History

Nazi Germany
- Name: Max Gundelach
- Yard number: 641
- Launched: 16 March 1940
- In service: 30 August 1940
- Fate: Sunk 25 July 1943 by a torpedo from either a British aircraft or motor torpedo boat

General characteristics
- Type: Converted trawler
- Tonnage: 511 GRT
- Length: 51.7 m (169 ft 7 in)
- Beam: 8.3 m (27 ft)
- Propulsion: steam
- Speed: 12 knots (22 km/h; 14 mph)

= German trawler V 801 Max Gundelach =

German Vorpostenboot

V 801 Max Gundelach, originally designated PG-555, was a German fishing trawler which was converted into a Vorpostenboot patrol boat and placed in the 8th Picket Boat Flotilla during World War II.

== Service ==
The ship was originally designed as a fishing boat, launching on 16 July 1940 with the designation PG-555. It was built in Bremerhaven by Schichau Seebeckwerft and was originally owned by Grundmann & Gröschel.

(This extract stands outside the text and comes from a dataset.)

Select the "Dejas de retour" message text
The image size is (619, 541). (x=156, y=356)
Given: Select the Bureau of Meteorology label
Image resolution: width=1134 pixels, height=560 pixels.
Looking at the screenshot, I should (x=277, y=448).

On 30 August 1940 the ship was requisitioned by the Kriegsmarine, listed as VP 801, and placed as a Vorpostenboot in the 8th Picket Boat Flotilla. On 24 July 1943, the ship was a part of a convoy escorting the ships Möwe, Nordia, and Vasaborg from the Elbe River towards Rotterdam. It was one of five picket boats in the convoy, which also consisted of the submarine hunter UJ 1409 and eight minesweepers. Although Max Gundelach was serving as the convoy's doctor ship, it was still armed with small caliber weapons and depth charges.

On 25 July 1943, while underway with the convoy, the Max Gundelach was sunk by a torpedo west of Terschelling in an engagement with either British aircraft or Motor torpedo boats. The fight was not long, but the picket boat did expend part of its larger caliber ammunition. Eleven of its crew were killed.